__Task goal__.
Emit all the data exactly as provided.

Records excerpted from a collection:
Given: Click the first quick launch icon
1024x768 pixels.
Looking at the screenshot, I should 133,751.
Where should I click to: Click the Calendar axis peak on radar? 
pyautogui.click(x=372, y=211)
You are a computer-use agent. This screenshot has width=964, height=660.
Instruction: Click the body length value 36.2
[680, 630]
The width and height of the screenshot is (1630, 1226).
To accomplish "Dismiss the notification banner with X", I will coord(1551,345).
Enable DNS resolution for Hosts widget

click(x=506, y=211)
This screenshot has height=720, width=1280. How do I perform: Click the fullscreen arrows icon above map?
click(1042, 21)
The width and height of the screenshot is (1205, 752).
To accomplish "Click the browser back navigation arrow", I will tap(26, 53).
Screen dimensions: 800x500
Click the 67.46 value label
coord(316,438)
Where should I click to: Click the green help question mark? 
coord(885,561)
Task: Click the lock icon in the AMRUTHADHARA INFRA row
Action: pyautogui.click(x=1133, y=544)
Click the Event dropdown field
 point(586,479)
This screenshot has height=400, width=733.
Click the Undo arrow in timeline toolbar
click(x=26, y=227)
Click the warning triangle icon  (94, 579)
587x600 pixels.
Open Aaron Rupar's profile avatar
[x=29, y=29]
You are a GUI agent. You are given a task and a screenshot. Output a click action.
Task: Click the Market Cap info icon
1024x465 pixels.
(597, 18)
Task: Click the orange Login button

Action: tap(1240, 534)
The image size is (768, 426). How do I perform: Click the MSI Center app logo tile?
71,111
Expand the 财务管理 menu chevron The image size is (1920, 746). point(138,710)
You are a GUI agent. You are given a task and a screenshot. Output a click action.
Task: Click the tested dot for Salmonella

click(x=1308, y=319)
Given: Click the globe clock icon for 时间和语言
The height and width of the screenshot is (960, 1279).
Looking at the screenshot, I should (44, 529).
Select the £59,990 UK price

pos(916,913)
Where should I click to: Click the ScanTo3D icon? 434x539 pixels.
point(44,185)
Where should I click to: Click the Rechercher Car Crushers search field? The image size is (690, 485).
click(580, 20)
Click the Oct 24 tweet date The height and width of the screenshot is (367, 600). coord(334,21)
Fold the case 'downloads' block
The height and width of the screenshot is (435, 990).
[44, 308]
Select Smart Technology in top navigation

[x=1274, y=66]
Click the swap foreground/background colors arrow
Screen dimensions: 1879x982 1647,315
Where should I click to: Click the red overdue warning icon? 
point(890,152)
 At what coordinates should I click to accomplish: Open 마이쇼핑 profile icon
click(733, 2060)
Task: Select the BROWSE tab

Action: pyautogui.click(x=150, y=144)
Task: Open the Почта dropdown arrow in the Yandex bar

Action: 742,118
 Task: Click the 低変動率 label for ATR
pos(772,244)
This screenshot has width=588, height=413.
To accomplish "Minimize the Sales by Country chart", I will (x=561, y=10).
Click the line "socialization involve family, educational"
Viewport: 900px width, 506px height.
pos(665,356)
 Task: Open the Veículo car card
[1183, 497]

__Answer__.
Given: Click the first quick launch icon
1024x768 pixels.
Looking at the screenshot, I should 133,751.
Where should I click to: Click the Calendar axis peak on radar? 
pyautogui.click(x=372, y=211)
You are a computer-use agent. This screenshot has width=964, height=660.
Instruction: Click the body length value 36.2
[680, 630]
The width and height of the screenshot is (1630, 1226).
To accomplish "Dismiss the notification banner with X", I will coord(1551,345).
Enable DNS resolution for Hosts widget

click(x=506, y=211)
This screenshot has height=720, width=1280. How do I perform: Click the fullscreen arrows icon above map?
click(1042, 21)
The width and height of the screenshot is (1205, 752).
To accomplish "Click the browser back navigation arrow", I will tap(26, 53).
Screen dimensions: 800x500
Click the 67.46 value label
coord(316,438)
Where should I click to: Click the green help question mark? 
coord(885,561)
Task: Click the lock icon in the AMRUTHADHARA INFRA row
Action: pyautogui.click(x=1133, y=544)
Click the Event dropdown field
 point(586,479)
This screenshot has height=400, width=733.
Click the Undo arrow in timeline toolbar
click(x=26, y=227)
Click the warning triangle icon  (94, 579)
587x600 pixels.
Open Aaron Rupar's profile avatar
[x=29, y=29]
You are a GUI agent. You are given a task and a screenshot. Output a click action.
Task: Click the Market Cap info icon
1024x465 pixels.
(597, 18)
Task: Click the orange Login button

Action: tap(1240, 534)
The image size is (768, 426). How do I perform: Click the MSI Center app logo tile?
71,111
Expand the 财务管理 menu chevron The image size is (1920, 746). point(138,710)
You are a GUI agent. You are given a task and a screenshot. Output a click action.
Task: Click the tested dot for Salmonella

click(x=1308, y=319)
Given: Click the globe clock icon for 时间和语言
The height and width of the screenshot is (960, 1279).
Looking at the screenshot, I should (44, 529).
Select the £59,990 UK price

pos(916,913)
Where should I click to: Click the ScanTo3D icon? 434x539 pixels.
point(44,185)
Where should I click to: Click the Rechercher Car Crushers search field? The image size is (690, 485).
click(580, 20)
Click the Oct 24 tweet date The height and width of the screenshot is (367, 600). coord(334,21)
Fold the case 'downloads' block
The height and width of the screenshot is (435, 990).
[44, 308]
Select Smart Technology in top navigation

[x=1274, y=66]
Click the swap foreground/background colors arrow
Screen dimensions: 1879x982 1647,315
Where should I click to: Click the red overdue warning icon? 
point(890,152)
 At what coordinates should I click to accomplish: Open 마이쇼핑 profile icon
click(733, 2060)
Task: Select the BROWSE tab

Action: pyautogui.click(x=150, y=144)
Task: Open the Почта dropdown arrow in the Yandex bar

Action: 742,118
 Task: Click the 低変動率 label for ATR
pos(772,244)
This screenshot has width=588, height=413.
To accomplish "Minimize the Sales by Country chart", I will (x=561, y=10).
Click the line "socialization involve family, educational"
Viewport: 900px width, 506px height.
pos(665,356)
 Task: Open the Veículo car card
[1183, 497]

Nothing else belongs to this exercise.